[BEGIN]

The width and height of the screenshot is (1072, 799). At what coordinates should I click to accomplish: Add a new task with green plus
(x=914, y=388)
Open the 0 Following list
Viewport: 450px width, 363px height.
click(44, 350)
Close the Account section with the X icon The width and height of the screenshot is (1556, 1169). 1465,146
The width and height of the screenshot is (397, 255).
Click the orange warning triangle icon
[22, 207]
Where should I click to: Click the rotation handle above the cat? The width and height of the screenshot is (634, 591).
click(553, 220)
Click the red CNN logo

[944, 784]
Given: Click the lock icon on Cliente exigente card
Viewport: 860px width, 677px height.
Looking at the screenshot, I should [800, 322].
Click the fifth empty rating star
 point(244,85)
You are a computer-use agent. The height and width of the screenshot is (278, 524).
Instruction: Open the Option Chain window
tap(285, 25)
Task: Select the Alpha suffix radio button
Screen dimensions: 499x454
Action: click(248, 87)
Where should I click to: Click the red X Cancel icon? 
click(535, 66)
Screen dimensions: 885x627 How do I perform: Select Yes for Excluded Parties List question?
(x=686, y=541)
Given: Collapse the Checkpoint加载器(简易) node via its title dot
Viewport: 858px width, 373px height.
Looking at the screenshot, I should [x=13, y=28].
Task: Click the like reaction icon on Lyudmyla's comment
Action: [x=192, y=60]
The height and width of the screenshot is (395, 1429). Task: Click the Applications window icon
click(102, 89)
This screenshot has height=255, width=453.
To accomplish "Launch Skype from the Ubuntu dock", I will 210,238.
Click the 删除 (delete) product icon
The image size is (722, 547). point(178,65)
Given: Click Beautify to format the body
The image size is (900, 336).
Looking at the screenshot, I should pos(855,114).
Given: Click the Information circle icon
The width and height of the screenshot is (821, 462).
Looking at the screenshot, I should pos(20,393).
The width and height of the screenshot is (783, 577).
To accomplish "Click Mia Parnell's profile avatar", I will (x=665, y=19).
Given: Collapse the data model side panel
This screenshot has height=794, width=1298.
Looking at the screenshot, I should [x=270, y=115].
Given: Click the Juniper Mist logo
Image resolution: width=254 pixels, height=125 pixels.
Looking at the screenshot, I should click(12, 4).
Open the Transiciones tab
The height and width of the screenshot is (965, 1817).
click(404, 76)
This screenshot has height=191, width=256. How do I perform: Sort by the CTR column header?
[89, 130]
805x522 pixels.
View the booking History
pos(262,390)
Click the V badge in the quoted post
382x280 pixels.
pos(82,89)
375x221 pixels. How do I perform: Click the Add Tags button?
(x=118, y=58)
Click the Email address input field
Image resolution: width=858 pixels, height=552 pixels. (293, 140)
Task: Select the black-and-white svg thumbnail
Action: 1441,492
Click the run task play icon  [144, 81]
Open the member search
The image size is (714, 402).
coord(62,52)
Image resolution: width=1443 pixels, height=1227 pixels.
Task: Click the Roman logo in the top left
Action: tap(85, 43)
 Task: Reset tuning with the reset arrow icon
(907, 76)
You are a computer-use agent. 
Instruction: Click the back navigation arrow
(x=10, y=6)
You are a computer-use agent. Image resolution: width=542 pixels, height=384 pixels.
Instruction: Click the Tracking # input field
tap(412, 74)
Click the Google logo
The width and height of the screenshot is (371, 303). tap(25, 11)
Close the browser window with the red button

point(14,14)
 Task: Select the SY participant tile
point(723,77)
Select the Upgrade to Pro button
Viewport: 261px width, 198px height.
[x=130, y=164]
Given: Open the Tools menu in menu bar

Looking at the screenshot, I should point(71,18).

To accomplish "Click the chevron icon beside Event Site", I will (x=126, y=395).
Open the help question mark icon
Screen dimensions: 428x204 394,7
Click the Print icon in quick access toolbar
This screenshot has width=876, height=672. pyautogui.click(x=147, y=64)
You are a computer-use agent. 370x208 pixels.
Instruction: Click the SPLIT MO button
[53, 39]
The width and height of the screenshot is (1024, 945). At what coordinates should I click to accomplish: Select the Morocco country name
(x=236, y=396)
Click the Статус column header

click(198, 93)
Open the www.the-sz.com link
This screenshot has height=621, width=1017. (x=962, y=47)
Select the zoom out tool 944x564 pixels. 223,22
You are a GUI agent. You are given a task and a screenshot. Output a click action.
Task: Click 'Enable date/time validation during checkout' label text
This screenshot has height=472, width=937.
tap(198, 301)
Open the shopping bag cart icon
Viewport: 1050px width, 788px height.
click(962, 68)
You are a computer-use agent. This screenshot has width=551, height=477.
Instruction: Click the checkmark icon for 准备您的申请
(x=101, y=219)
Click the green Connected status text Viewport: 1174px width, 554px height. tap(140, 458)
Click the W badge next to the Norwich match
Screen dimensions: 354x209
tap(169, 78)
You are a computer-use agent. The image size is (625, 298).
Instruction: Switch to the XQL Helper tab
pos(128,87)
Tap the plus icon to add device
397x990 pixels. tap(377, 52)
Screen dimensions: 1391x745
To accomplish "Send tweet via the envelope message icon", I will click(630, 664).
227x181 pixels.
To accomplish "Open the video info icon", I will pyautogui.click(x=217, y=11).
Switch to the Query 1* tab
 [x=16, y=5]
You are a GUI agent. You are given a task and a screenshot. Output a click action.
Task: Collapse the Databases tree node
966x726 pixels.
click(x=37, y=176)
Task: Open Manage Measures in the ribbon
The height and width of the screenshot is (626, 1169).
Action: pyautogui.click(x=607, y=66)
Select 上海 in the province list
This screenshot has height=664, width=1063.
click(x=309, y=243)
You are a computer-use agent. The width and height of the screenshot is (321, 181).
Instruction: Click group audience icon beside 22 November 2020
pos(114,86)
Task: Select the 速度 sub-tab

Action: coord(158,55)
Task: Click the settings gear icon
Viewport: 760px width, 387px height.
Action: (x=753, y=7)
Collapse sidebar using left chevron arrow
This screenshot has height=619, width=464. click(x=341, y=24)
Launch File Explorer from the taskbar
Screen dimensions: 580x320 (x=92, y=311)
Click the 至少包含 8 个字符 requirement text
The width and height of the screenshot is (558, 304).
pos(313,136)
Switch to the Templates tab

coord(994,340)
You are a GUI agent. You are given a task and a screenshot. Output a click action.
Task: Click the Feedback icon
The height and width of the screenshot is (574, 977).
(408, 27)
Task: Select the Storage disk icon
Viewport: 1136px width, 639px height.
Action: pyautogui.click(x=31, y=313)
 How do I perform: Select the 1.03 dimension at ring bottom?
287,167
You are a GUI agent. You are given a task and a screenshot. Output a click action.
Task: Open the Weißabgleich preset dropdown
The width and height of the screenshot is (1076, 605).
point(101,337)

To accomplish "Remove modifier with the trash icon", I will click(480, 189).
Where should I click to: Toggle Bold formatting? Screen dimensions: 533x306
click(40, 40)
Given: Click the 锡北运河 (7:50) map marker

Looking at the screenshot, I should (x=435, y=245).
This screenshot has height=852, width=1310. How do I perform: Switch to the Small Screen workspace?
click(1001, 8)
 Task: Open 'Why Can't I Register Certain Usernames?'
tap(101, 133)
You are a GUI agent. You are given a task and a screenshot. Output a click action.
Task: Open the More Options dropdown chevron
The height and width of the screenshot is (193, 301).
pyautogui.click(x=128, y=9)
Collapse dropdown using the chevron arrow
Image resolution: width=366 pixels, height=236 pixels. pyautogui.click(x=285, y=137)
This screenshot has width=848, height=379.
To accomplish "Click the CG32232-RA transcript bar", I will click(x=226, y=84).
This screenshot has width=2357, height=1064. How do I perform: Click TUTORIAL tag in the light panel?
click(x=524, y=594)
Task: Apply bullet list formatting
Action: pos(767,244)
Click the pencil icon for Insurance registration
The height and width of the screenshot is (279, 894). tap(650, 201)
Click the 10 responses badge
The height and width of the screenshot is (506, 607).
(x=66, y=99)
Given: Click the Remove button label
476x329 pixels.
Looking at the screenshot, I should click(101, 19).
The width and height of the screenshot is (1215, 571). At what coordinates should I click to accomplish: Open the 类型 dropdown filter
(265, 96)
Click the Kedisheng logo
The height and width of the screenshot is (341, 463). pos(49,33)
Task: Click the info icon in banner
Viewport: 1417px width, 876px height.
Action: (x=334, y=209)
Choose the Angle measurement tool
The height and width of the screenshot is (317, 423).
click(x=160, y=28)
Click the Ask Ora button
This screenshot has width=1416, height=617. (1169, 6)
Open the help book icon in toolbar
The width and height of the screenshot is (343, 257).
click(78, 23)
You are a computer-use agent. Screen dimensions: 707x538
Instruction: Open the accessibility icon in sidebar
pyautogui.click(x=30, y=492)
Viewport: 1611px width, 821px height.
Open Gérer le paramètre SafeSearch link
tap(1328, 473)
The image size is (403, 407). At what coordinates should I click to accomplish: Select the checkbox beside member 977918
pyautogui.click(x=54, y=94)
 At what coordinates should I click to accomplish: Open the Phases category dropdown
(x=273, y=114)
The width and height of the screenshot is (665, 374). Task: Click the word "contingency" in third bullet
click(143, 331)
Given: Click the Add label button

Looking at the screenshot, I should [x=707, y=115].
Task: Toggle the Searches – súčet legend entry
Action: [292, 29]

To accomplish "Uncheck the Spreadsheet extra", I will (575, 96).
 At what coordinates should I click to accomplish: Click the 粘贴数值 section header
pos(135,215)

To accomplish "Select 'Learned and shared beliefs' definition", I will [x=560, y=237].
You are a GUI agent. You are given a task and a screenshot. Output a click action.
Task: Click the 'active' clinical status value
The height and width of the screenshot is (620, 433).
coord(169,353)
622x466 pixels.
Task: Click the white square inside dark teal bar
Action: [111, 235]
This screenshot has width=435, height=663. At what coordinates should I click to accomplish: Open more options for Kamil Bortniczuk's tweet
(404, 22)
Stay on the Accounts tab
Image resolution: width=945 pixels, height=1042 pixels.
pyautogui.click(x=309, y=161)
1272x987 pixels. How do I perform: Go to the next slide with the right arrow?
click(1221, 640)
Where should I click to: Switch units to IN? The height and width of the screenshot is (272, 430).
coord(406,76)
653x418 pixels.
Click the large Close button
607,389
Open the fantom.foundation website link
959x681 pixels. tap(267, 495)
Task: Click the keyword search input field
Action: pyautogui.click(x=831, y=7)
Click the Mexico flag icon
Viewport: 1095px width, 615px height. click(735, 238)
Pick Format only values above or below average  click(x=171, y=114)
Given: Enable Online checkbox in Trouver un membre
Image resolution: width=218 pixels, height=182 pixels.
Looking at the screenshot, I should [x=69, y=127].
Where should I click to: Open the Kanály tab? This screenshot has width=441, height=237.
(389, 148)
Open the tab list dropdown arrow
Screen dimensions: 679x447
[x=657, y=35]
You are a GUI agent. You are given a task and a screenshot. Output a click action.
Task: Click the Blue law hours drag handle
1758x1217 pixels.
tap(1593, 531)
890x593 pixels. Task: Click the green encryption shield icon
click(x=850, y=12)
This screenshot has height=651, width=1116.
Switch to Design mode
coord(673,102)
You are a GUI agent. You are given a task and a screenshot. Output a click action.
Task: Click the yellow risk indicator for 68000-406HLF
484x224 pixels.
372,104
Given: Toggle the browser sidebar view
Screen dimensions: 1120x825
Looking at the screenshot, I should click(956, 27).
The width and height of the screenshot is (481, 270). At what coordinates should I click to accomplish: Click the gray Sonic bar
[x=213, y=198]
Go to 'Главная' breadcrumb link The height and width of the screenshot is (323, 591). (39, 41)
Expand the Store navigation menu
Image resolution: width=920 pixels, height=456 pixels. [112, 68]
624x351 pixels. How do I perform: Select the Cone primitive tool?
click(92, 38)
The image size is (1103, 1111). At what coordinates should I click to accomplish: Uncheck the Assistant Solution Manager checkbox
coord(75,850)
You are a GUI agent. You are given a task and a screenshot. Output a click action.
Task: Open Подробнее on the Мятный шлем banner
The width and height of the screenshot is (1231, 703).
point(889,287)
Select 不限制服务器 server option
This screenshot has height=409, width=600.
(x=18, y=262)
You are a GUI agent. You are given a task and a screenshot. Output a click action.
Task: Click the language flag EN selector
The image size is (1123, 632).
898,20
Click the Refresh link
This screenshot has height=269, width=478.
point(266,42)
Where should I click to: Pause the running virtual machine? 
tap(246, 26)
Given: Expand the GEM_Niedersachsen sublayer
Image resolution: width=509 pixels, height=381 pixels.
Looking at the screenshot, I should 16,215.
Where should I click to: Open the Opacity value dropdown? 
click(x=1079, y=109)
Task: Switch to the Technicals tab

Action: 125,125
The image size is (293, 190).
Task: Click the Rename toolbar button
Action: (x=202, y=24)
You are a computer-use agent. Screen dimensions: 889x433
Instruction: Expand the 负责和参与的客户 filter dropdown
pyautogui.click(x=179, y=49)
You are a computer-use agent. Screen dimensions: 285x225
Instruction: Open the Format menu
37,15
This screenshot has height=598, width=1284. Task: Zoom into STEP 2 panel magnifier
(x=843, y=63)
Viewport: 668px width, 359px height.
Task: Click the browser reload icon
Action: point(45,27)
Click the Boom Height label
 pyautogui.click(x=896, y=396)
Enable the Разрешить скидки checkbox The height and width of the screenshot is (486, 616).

[END]

• Brief:
Lay out the data from the line with "Open the www.the-sz.com link" through the line with "Select the zoom" as a Markdown table with the columns Row and Line, numbering each line and skipping blank ones.

• Exercise solution:
| Row | Line |
|---|---|
| 1 | Open the www.the-sz.com link |
| 2 | This screenshot has height=621, width=1017. (x=962, y=47) |
| 3 | Select the zoom out tool 944x564 pixels. 223,22 |